Any regular readers of this column know that my wife, Emily, is pregnant with our first child. Upon hearing this news in June, I promptly began preparing to lay down a case of wine to enjoy with my unborn son 25 years down the road. Two months ago, I wrote about the process of aging wine – how to select it, where to store it, when to drink it, and so forth. Last month I delved into the all-important question of which wines are worth aging by cataloguing five of the wine categories that made their way into the mixed case I put together. This column finishes that project by reporting on the four remaining categories of wine I’ve chosen for my son’s case. In so doing, hopefully I’ll lend some help to others who are searching for wines to put away for a special occasion.

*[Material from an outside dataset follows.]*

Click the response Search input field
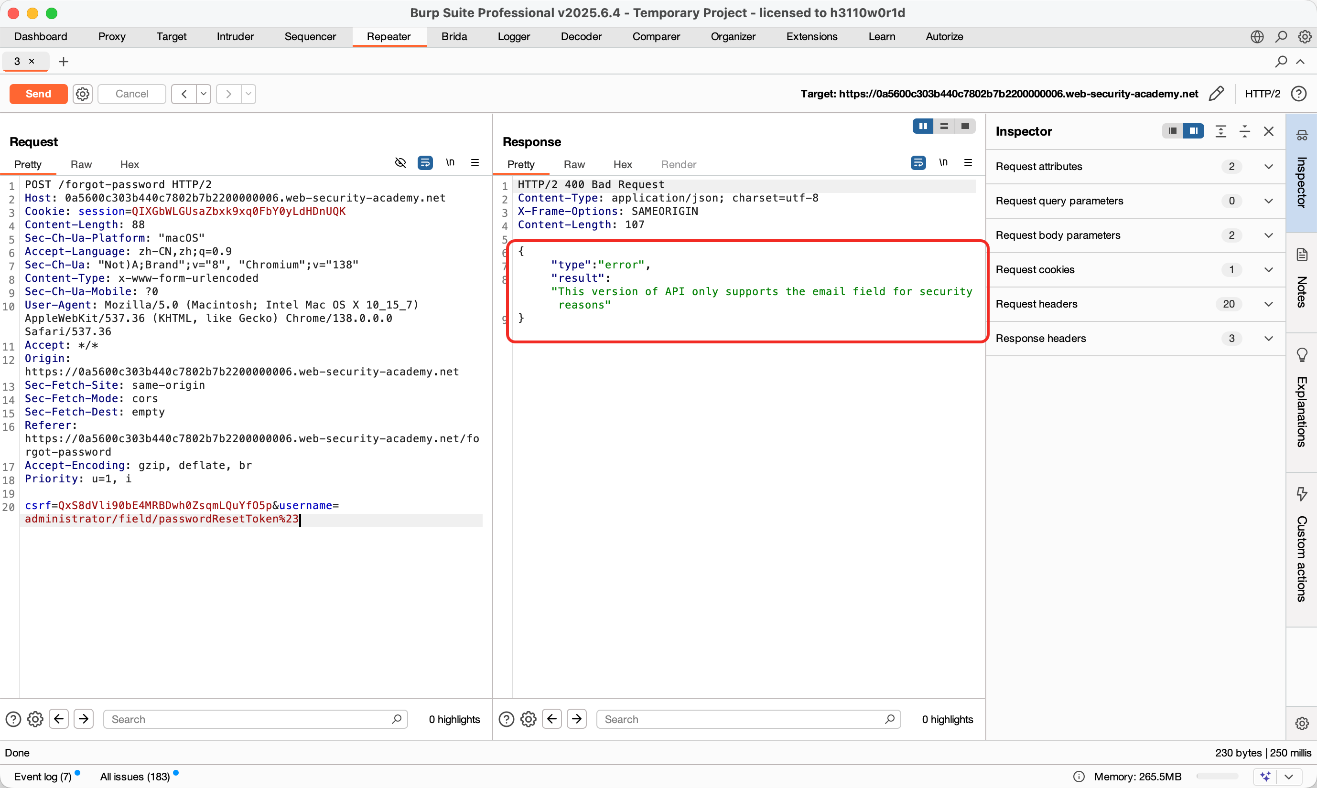 [x=744, y=720]
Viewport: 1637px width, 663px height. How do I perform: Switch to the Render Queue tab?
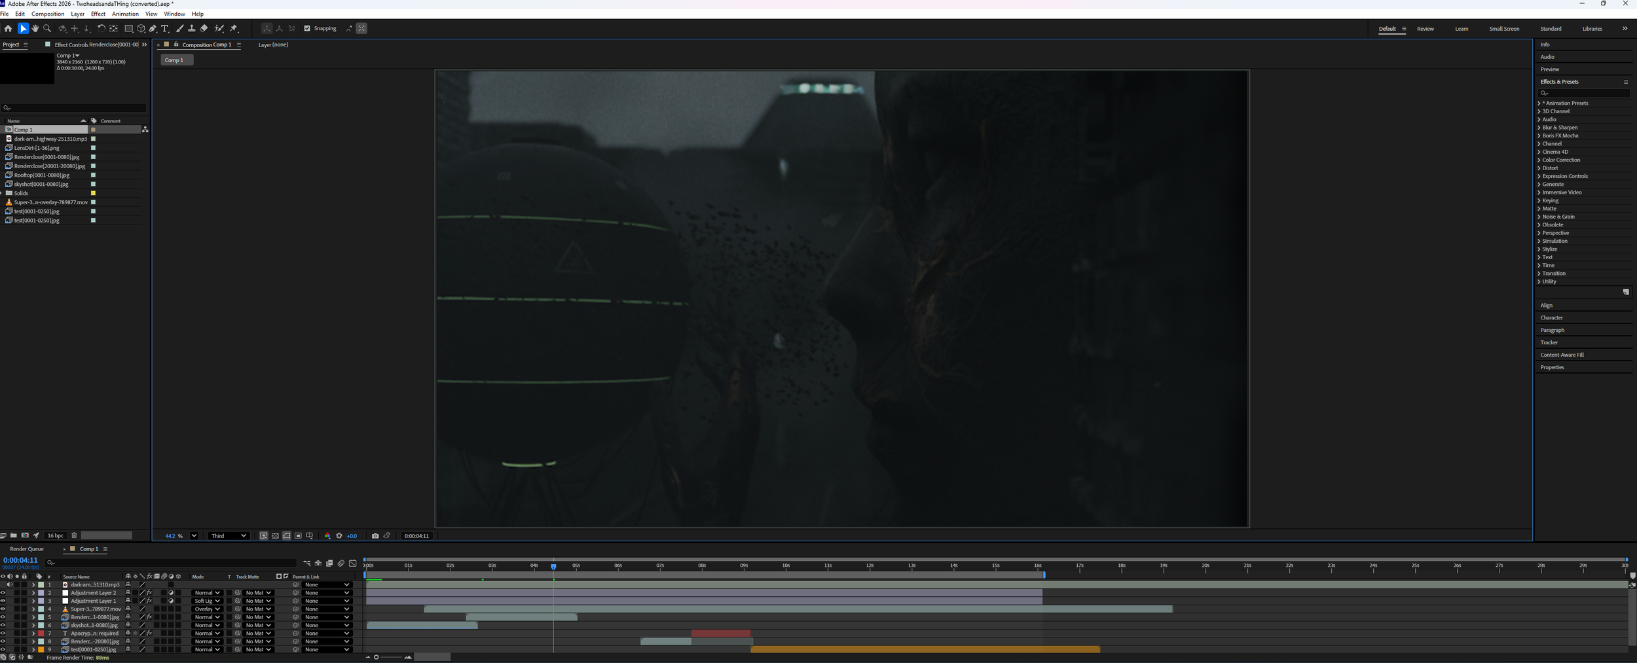tap(26, 548)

It’s essential to emphasize, as I have before, that the wines that follow are by no means the only ones worth aging. Lots of wines that will improve for 25 years and beyond – including Barolo, Tokaji, Madeira, and some California Cabernet – don’t appear in these columns due to limited time and resources. If I tried to explore every age-worthy wine out there, I would be the happiest homeless man you’ve ever met. With a baby on the way, it seemed wisest to restrict myself to 12 bottles and pay our rent.
Barbaresco
The three greatest – and most age-worthy – Italian wines all start with the letter ‘B’: Brunello di Montalcino (from Tuscany), and Barolo and Barbaresco (both from Piemonte). Among these, the wine that is the most obvious choice for long-term aging is Barolo, which comes from the small region that surrounds the town of the same name in the highlands of northwestern Italy. So I went in search of the perfect Barolo to lay down for a quarter century.
I didn’t find it. I expected that a Barolo from the most recent critically acclaimed vintage – 2001 – would fit the bill. But in talking to folks in the trade who knew Italian wine, I learned that although 2001 was an excellent vintage, it lacked the kind of structure and acidity that forms the backbone of a wine that will improve over a few decades. Some 2001s might still be drinking well in 2030, I was told, but it’s not a sure bet.